Thread: memory layouts for binary search in nbtree

memory layouts for binary search in nbtree

From

Andres Freund

Date:

18 May 2016, 13:25:43

Hi,

currently we IIRC use linearly sorted datums for the search in
individual btree nodes.  Not surprisingly that's often one of the
dominant entries in profiles. We could probably improve upon that by
using an order more optimized for efficient binary search.

See e.g.  http://cglab.ca/~morin/misc/arraylayout/ for benchmarks
showing benefits.

Andres

Re: memory layouts for binary search in nbtree

From

Simon Riggs

Date:

18 May 2016, 13:55:44

On 18 May 2016 at 14:25, Andres Freund <andres@anarazel.de> wrote:

Hi,

currently we IIRC use linearly sorted datums for the search in
individual btree nodes. Not surprisingly that's often one of the
dominant entries in profiles. We could probably improve upon that by
using an order more optimized for efficient binary search.

See e.g. http://cglab.ca/~morin/misc/arraylayout/ for benchmarks
showing benefits.

Some stuff from >10 years ago about cache conscious btree layout as well. That led to adoption of 64kB pages on some benchmarks.

I think its a good area of work.

Simon Riggs http://www.2ndQuadrant.com/
PostgreSQL Development, 24x7 Support, Remote DBA, Training & Services

Re: memory layouts for binary search in nbtree

From

Peter Geoghegan

Date:

20 May 2016, 02:28:37

On Wed, May 18, 2016 at 6:55 AM, Simon Riggs <simon@2ndquadrant.com> wrote:
> I think its a good area of work.

I strongly agree.

Abbreviated keys in indexes are supposed to help with this. Basically,
the ItemId array is made to be interlaced with small abbreviated keys
(say one or two bytes), only in the typically less than 1% of pages
that are internal (leaf page binary searches don't change). Those
internal pages naturally have a wide range of values represented, so 1
byte turns out to be a lot more than you'd think. And, you only have
to generate a new one when there is a pagesplit, which is relatively
infrequent. You could squeeze out the lp_len bits to fit the
abbreviated keys, and store that in the IndexTuple proper. I've
discussed this idea with Mashahiko extensively in private. I have lots
of related ideas, and think it's a very promising area.

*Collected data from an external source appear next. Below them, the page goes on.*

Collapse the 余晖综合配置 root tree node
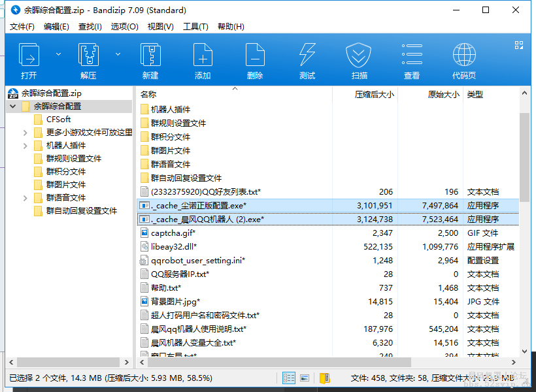536x392 pixels. click(x=13, y=106)
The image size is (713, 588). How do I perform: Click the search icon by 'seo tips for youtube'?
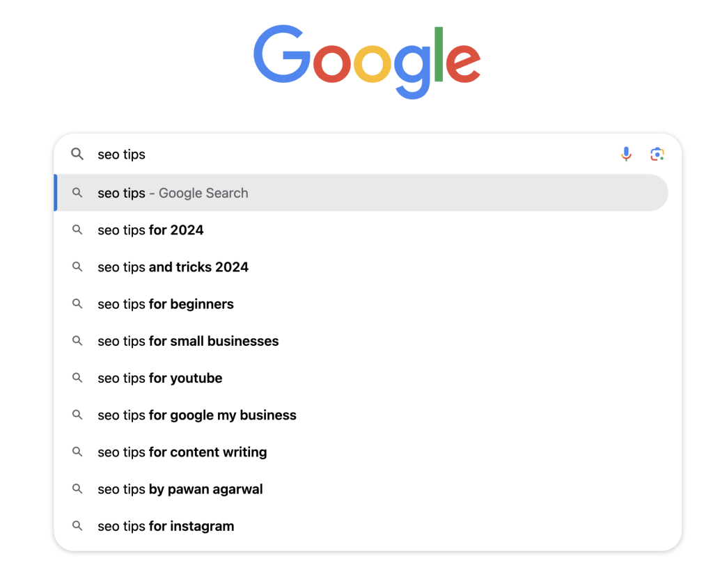pos(77,378)
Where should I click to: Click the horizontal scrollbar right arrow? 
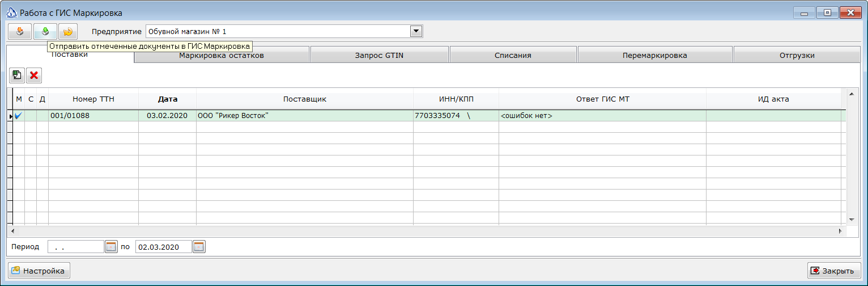point(841,232)
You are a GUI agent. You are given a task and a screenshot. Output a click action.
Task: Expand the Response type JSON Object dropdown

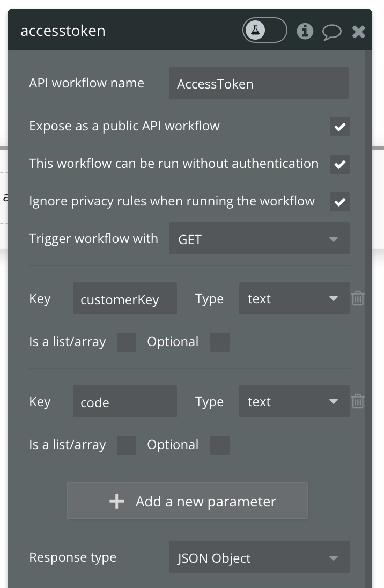coord(259,558)
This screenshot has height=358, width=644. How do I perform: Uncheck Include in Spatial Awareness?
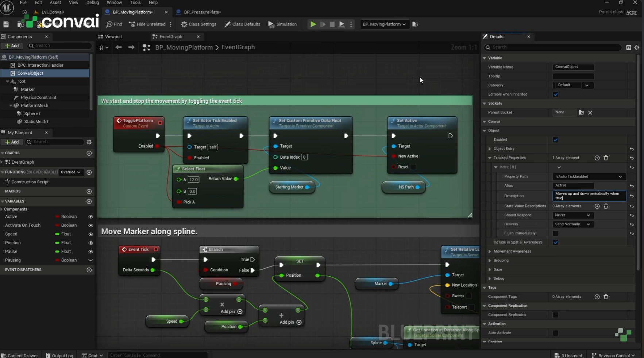[x=555, y=242]
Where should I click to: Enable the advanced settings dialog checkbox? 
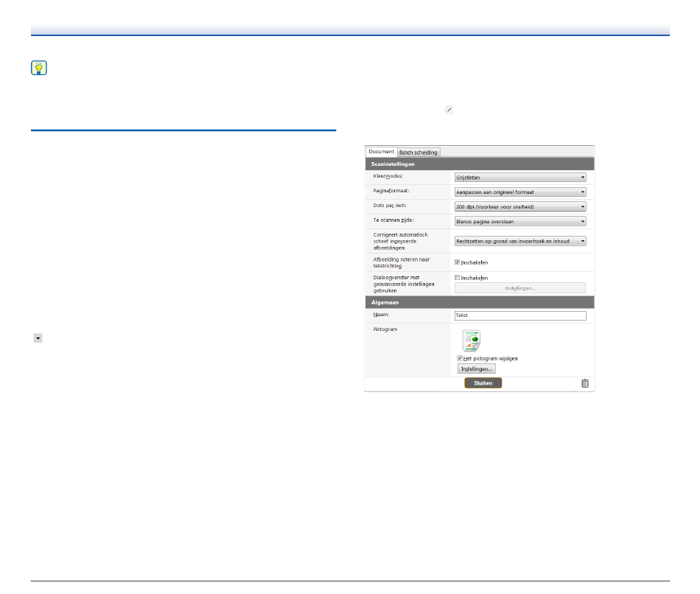[458, 278]
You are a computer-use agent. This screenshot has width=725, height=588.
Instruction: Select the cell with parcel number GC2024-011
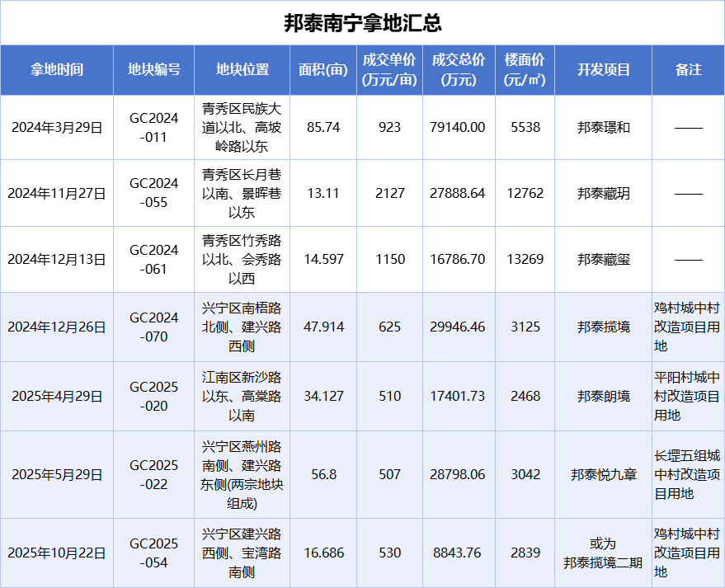[153, 128]
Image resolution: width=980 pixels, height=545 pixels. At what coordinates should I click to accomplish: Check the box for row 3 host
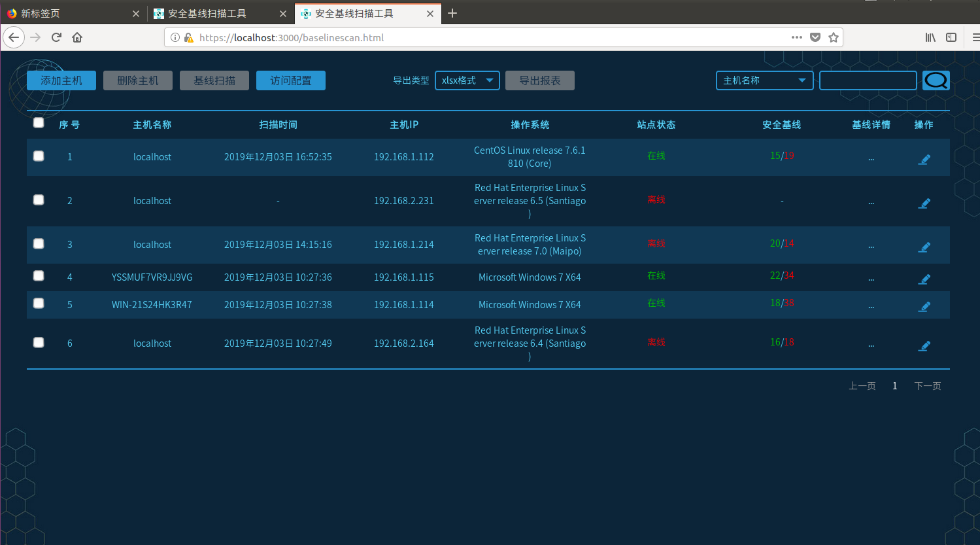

I think that this project will be very difficult without better testing.

This idea also enables complementary techniques, like interpolation
search that can degrade to binary search.

-- 
Peter Geoghegan

Re: memory layouts for binary search in nbtree

From

Peter Geoghegan

Date:

20 May 2016, 02:38:09

On Wed, May 18, 2016 at 6:25 AM, Andres Freund <andres@anarazel.de> wrote:
> currently we IIRC use linearly sorted datums for the search in
> individual btree nodes.  Not surprisingly that's often one of the
> dominant entries in profiles. We could probably improve upon that by
> using an order more optimized for efficient binary search.

Did you ever try running a pgbench SELECT benchmark, having modified
things such that all PKs are on columns that are not of type
int4/int8, but rather are of type numeric? It's an interesting
experiment, that I've been meaning to re-run on a big box.

Obviously this will be slower than an equivalent plain pgbench SELECT,
but the difference may be smaller than you expect.

-- 
Peter Geoghegan

Re: [HACKERS] memory layouts for binary search in nbtree

From

Peter Geoghegan

Date:

27 June 2017, 20:57:15

On Thu, May 19, 2016 at 7:28 PM, Peter Geoghegan <pg@heroku.com> wrote:
> Abbreviated keys in indexes are supposed to help with this. Basically,
> the ItemId array is made to be interlaced with small abbreviated keys
> (say one or two bytes), only in the typically less than 1% of pages
> that are internal (leaf page binary searches don't change).

I looked at this again recently. I wrote a patch to prove to myself
that we can fairly easily reclaim 15 bits from every nbtree internal
page ItemId, and put an abbreviated key there instead. The patch has
nbtree tell PageAdditem() to store an abbreviated key within lp_len
(actually, we call PageAddItemAbbrev() now). I didn't realize that
stealing lp_len might be feasible until recently, but it appears to be
-- this is a lot simpler than other approaches might be. I already
implemented a rudimentary, POC encoding scheme for int4, but text is
the datatype that I'd expect to see a real benefit for.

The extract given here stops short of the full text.